Namun, persoalannya tidak hanya soal teknologi. Gaya hidup generasi muda masa kini juga turut memengaruhi. Anak muda sekarang hidup di era serba cepat, di mana segala hal harus instan dan dinamis.
Mereka cenderung mencari tempat yang tidak hanya berfungsi sebagai sumber pengetahuan, tetapi juga ruang sosial dan ekspresi diri. Sementara itu, sebagian besar perpustakaan masih mempertahankan citra lama: tenang, formal, dan penuh aturan.

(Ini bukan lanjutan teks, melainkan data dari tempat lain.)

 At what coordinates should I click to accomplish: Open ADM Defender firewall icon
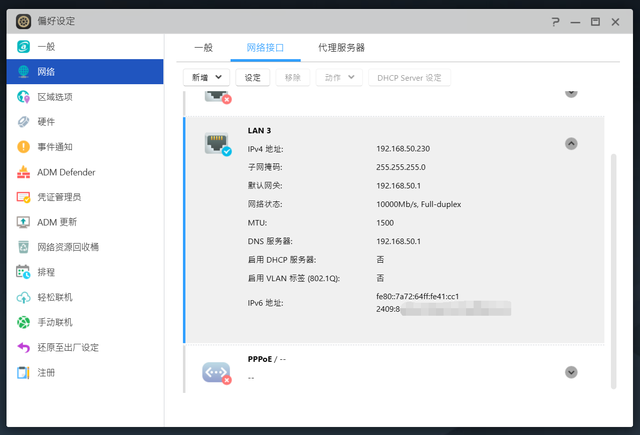[x=24, y=172]

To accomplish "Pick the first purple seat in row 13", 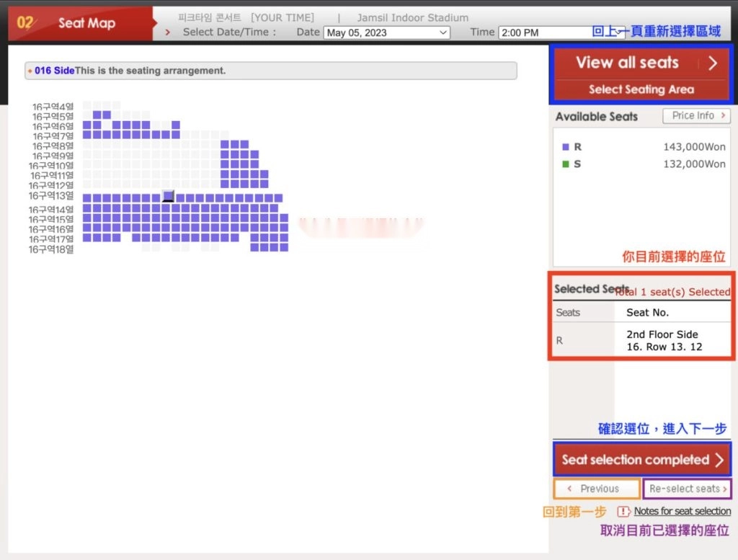I will click(87, 197).
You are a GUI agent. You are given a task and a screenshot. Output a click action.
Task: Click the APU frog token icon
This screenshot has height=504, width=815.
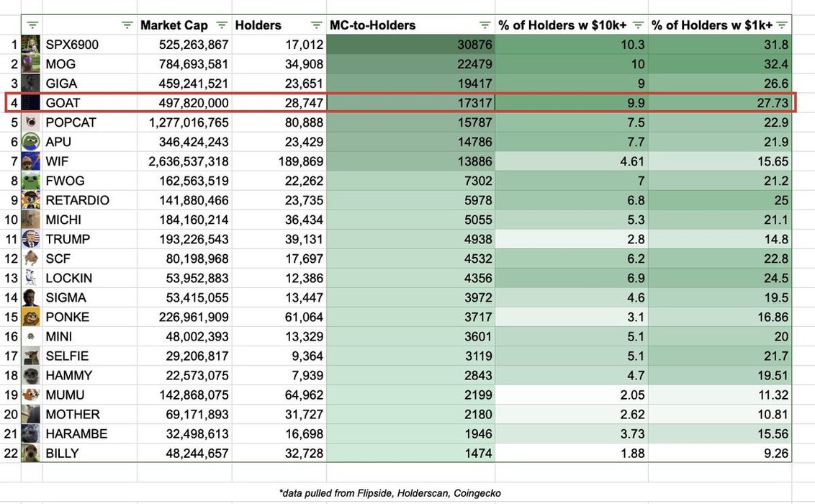(x=31, y=142)
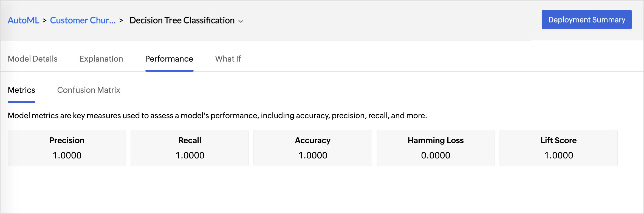Open the AutoML breadcrumb link

[23, 20]
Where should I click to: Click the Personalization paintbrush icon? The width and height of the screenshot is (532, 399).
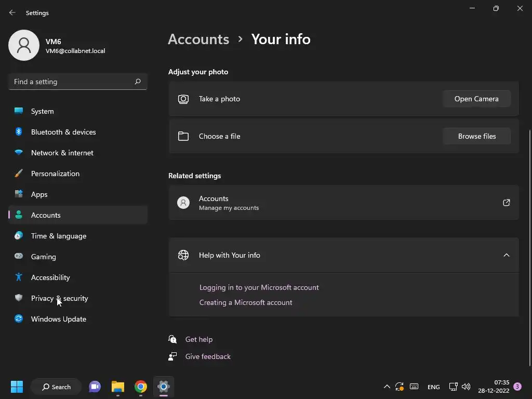(x=19, y=174)
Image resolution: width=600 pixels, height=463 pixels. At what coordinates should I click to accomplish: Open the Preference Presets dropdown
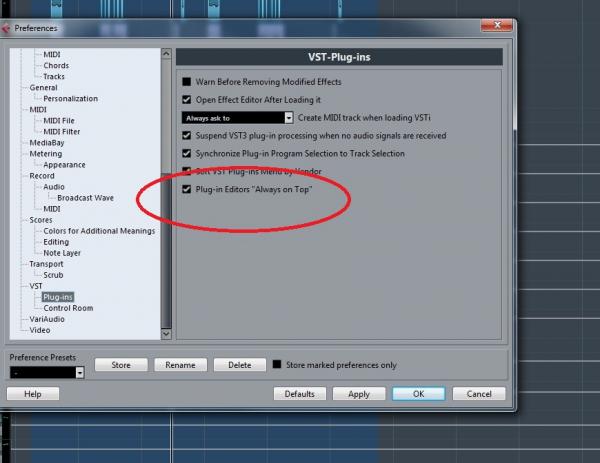46,373
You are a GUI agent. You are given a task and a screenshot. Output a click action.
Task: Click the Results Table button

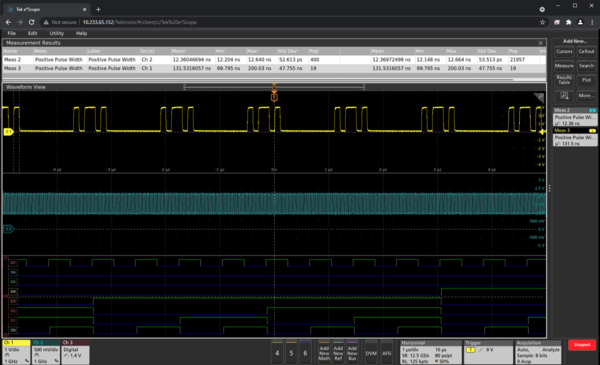(564, 80)
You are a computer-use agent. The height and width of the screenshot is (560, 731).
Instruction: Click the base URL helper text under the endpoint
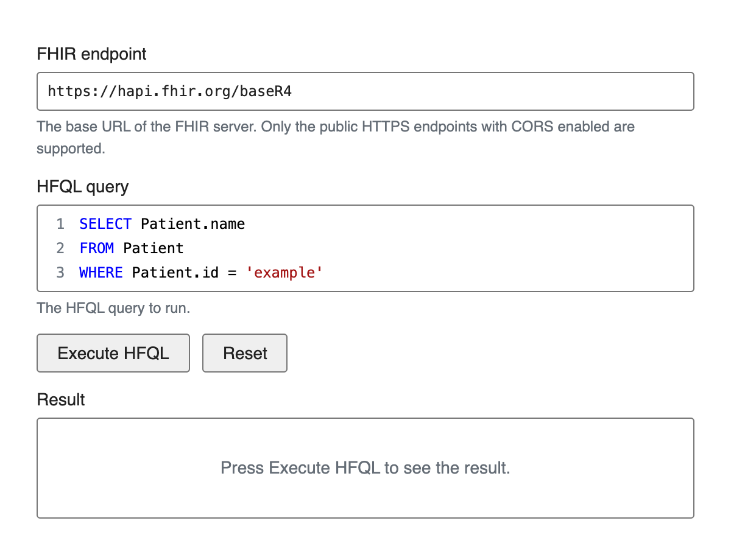click(x=335, y=127)
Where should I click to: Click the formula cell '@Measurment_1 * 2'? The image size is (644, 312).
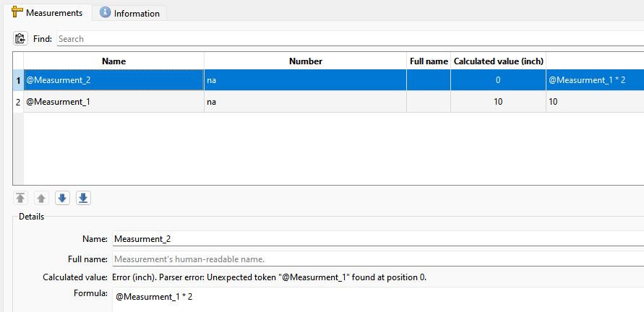click(x=594, y=80)
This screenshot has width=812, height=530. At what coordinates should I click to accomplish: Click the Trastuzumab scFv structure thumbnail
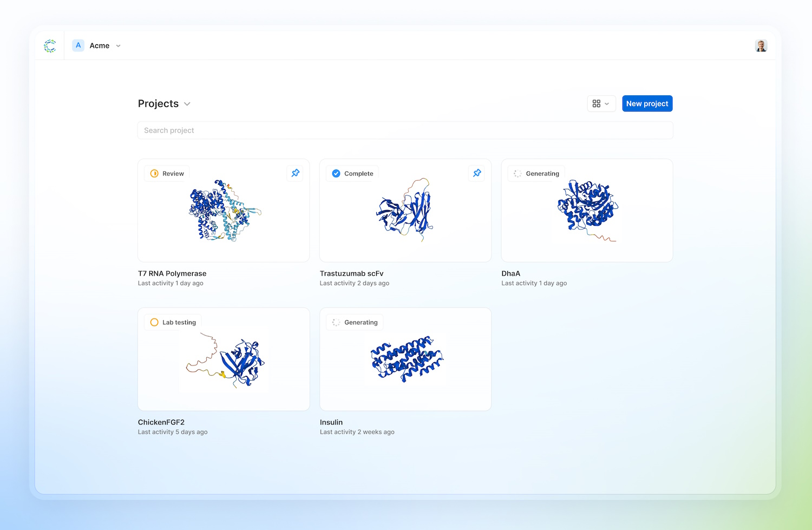tap(405, 211)
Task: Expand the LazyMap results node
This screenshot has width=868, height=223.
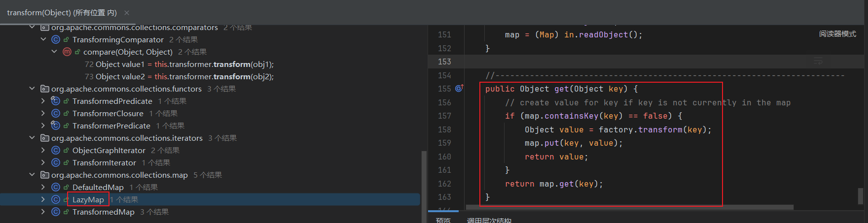Action: click(43, 199)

Baca juga: Zohran Mamdani Terpilih Jadi Wali Kota New York, Jadi Walkot Muslim Pertama di Kota Terbesar di AS
Larangan berbicara, dilarang makan, bahkan dilarang membawa ponsel masih sering ditemukan. Akibatnya, perpustakaan terasa kaku dan tidak ramah bagi generasi yang tumbuh di tengah budaya digital yang serba terbuka.
Di sisi lain, media sosial juga berperan besar dalam mengubah cara anak muda berinteraksi dengan pengetahuan. Kini, banyak informasi disajikan dalam bentuk singkat dan menarik, video satu menit, infografik, atau kutipan ringkas.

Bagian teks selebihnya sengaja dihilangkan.